— begin Dataset content —
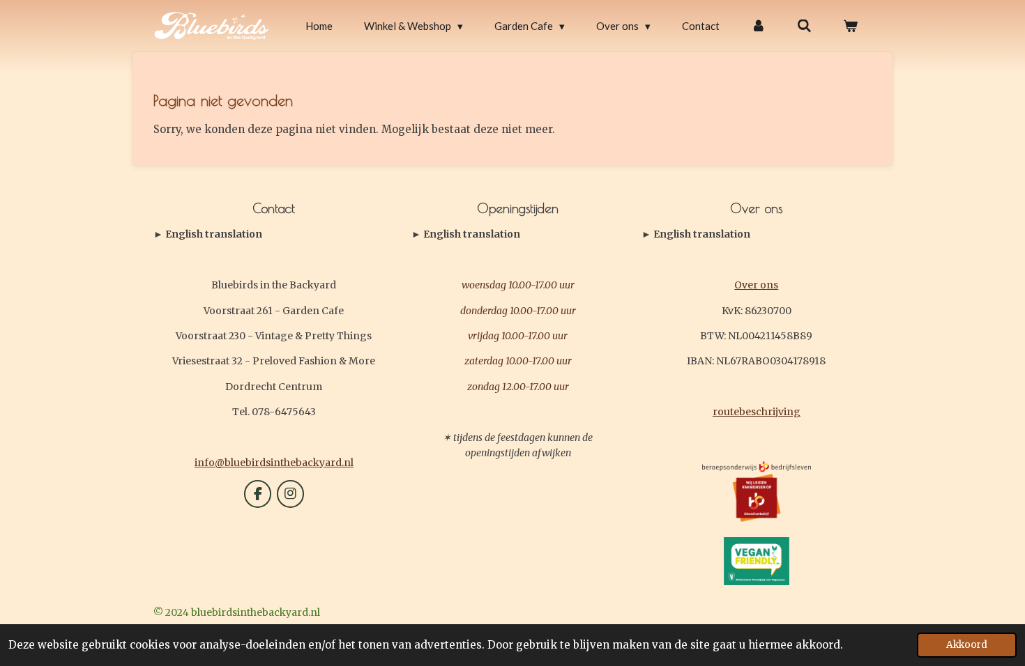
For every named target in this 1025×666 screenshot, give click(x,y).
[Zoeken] (804, 26)
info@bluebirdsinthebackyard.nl (274, 462)
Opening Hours (465, 235)
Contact (207, 235)
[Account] (758, 26)
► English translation (207, 234)
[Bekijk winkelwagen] (850, 26)
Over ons (756, 285)
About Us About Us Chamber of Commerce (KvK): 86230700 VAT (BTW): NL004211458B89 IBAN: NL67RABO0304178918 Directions (752, 235)
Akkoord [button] (966, 645)
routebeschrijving (756, 411)
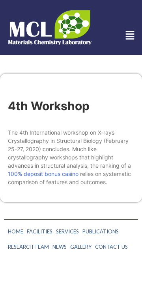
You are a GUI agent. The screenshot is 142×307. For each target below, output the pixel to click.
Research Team (28, 247)
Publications (100, 231)
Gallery (81, 247)
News (59, 247)
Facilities (39, 231)
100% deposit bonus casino (43, 173)
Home (15, 231)
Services (67, 231)
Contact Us (111, 247)
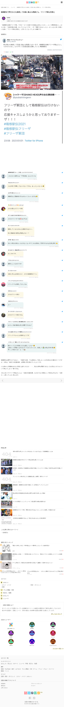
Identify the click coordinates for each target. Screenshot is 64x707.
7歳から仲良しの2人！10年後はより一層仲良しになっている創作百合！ (31, 545)
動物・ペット (5, 671)
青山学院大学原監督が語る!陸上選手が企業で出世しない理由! (29, 493)
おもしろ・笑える (17, 465)
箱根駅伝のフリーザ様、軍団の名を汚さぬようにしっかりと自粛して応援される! (34, 510)
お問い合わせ (4, 687)
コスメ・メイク (6, 585)
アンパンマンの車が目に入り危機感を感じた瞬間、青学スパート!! (30, 476)
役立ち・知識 (7, 593)
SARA (8, 17)
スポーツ (15, 457)
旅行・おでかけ (16, 669)
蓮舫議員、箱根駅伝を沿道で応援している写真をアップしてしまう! (30, 485)
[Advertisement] (32, 157)
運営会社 (3, 685)
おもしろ (6, 595)
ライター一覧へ (57, 648)
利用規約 (3, 683)
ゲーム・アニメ (37, 669)
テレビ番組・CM (9, 590)
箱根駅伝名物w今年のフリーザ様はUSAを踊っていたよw (28, 459)
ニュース (15, 507)
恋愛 (13, 551)
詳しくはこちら (56, 614)
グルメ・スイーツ (48, 669)
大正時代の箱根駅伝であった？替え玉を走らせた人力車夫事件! (29, 518)
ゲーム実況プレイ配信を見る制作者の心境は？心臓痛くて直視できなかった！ (32, 562)
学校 (26, 663)
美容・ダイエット (36, 585)
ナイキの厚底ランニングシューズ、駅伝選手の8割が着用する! (29, 501)
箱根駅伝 (5, 532)
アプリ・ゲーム (16, 568)
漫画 (2, 669)
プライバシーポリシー (36, 683)
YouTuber (8, 669)
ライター (33, 685)
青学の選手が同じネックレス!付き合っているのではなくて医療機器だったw (33, 451)
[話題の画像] (31, 2)
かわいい (6, 582)
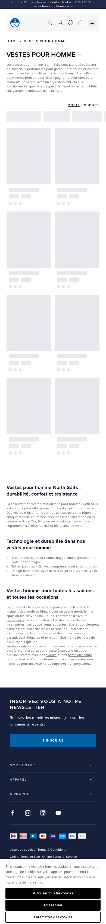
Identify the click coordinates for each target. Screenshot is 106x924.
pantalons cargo (80, 655)
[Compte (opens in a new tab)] (60, 23)
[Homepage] (15, 22)
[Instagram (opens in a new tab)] (27, 813)
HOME (12, 41)
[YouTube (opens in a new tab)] (58, 813)
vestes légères (68, 625)
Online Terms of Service (59, 857)
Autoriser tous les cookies (53, 893)
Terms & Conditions (52, 850)
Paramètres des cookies (53, 917)
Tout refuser (53, 905)
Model (74, 105)
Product (90, 105)
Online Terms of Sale (25, 857)
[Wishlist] (70, 23)
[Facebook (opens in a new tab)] (12, 813)
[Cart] (80, 23)
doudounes (15, 620)
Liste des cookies (22, 850)
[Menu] (92, 22)
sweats (51, 655)
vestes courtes (18, 646)
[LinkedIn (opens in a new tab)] (43, 813)
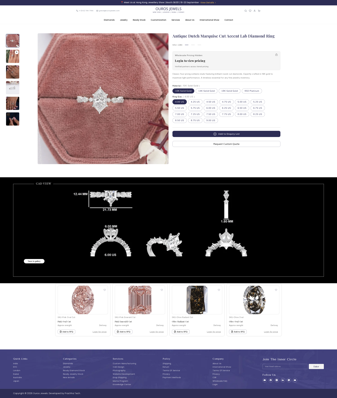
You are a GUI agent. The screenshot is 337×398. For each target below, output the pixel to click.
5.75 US (195, 108)
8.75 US (195, 120)
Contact (228, 20)
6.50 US (242, 108)
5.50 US (179, 108)
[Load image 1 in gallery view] (12, 40)
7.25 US (195, 114)
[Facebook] (271, 380)
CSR (214, 377)
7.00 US (179, 114)
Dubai (16, 374)
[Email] (264, 380)
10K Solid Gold (183, 90)
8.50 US (179, 120)
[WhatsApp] (289, 380)
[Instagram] (277, 380)
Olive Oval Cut (236, 321)
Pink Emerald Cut (123, 321)
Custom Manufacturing (124, 363)
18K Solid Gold (229, 90)
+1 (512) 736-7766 (86, 11)
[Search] (245, 10)
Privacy (166, 374)
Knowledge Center (122, 384)
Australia (17, 377)
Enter (316, 366)
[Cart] (259, 10)
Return (166, 367)
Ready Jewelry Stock (73, 374)
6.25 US (226, 108)
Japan (16, 381)
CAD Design (118, 367)
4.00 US (179, 101)
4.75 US (226, 101)
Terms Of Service (171, 370)
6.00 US (210, 108)
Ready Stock (139, 20)
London (16, 370)
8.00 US (242, 114)
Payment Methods (172, 377)
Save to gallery (34, 261)
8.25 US (257, 114)
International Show (209, 20)
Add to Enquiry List (229, 134)
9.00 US (210, 120)
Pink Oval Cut (64, 321)
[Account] (254, 10)
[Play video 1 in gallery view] (12, 56)
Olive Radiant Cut (180, 321)
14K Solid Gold (206, 90)
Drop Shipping (120, 377)
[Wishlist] (250, 10)
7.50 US (210, 114)
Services (176, 20)
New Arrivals (69, 377)
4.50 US (210, 101)
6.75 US (257, 108)
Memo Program (120, 381)
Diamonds (109, 20)
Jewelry (124, 20)
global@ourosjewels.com (109, 11)
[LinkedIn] (283, 380)
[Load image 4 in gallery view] (12, 103)
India (15, 363)
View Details (207, 2)
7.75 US (226, 114)
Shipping (167, 363)
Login (215, 384)
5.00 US (242, 101)
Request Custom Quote (226, 143)
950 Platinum (252, 90)
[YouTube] (295, 380)
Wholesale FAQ (220, 381)
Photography (119, 370)
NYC (15, 367)
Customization (158, 20)
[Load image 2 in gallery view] (12, 72)
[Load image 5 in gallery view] (12, 119)
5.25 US (257, 101)
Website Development (124, 374)
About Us (189, 20)
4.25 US (195, 101)
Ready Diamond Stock (74, 370)
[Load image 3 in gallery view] (12, 87)
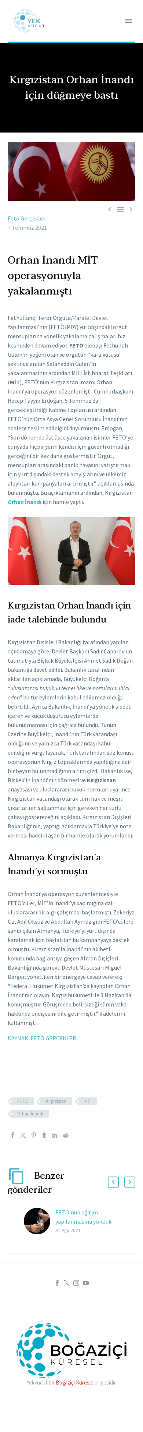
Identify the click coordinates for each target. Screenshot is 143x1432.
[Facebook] (12, 1135)
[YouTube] (86, 1283)
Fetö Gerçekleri (27, 218)
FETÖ (22, 1101)
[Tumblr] (44, 1135)
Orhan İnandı (24, 501)
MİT (87, 1101)
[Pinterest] (34, 1135)
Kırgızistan (56, 1101)
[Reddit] (66, 1135)
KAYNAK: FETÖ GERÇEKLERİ (43, 1038)
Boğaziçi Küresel (75, 1382)
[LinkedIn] (55, 1135)
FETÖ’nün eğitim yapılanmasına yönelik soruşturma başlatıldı (83, 1221)
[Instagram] (76, 1283)
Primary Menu (128, 21)
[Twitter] (23, 1135)
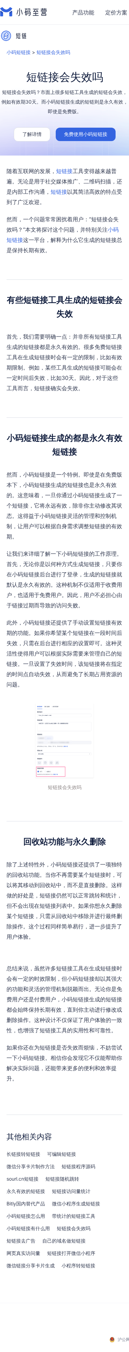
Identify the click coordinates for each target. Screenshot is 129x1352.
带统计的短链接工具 (73, 1216)
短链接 (64, 171)
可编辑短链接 (61, 1154)
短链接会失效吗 (53, 52)
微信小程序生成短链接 (76, 1203)
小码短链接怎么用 (26, 1216)
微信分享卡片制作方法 (31, 1166)
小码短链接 (19, 52)
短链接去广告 (21, 1241)
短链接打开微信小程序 (71, 1253)
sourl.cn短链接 (23, 1179)
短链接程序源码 (78, 1166)
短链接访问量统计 (71, 1191)
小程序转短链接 (78, 1265)
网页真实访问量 (23, 1253)
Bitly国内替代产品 (26, 1203)
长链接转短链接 (23, 1154)
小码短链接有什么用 (28, 1228)
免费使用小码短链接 (85, 134)
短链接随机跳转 (62, 1179)
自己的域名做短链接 (64, 1241)
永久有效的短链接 (26, 1191)
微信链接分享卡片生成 (31, 1265)
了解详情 (32, 134)
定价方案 (116, 12)
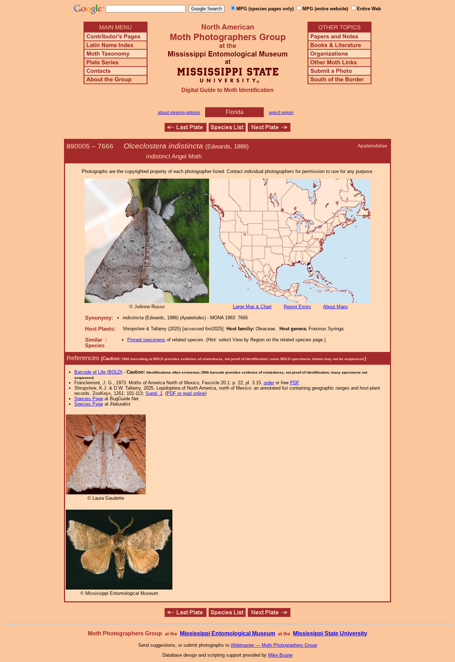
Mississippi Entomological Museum (227, 633)
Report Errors (297, 306)
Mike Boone (280, 655)
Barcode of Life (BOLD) (98, 372)
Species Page (88, 398)
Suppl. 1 (153, 393)
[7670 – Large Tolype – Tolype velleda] (269, 130)
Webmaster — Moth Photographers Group (274, 645)
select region (281, 112)
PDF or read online (186, 393)
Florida (234, 112)
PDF (294, 382)
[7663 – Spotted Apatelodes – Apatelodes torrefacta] (186, 130)
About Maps (335, 306)
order (269, 382)
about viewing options (179, 112)
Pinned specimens (146, 339)
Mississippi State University (330, 633)
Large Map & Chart (252, 306)
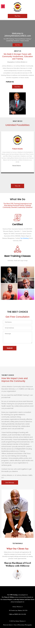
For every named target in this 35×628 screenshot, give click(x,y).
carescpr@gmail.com (23, 595)
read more (17, 86)
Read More (28, 160)
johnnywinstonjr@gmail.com (17, 602)
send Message (9, 482)
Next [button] (11, 34)
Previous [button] (21, 34)
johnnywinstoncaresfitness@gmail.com (24, 597)
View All (17, 186)
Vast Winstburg (24, 238)
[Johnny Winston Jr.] (17, 7)
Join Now (17, 45)
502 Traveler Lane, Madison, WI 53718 (18, 610)
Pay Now (17, 16)
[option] (17, 33)
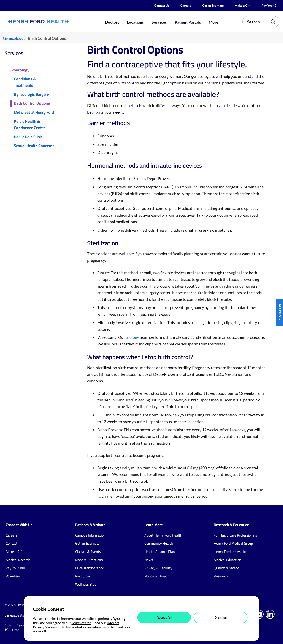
— end Dataset content —
Goal — Extract each line of the data above that contains the string "give", treating uppercase and lowercase as different.

Full solution —
For every named target in this 1025×666 screenshot, give click(x,y).
For every named target in this 35×628 screenshot, give click(x,y).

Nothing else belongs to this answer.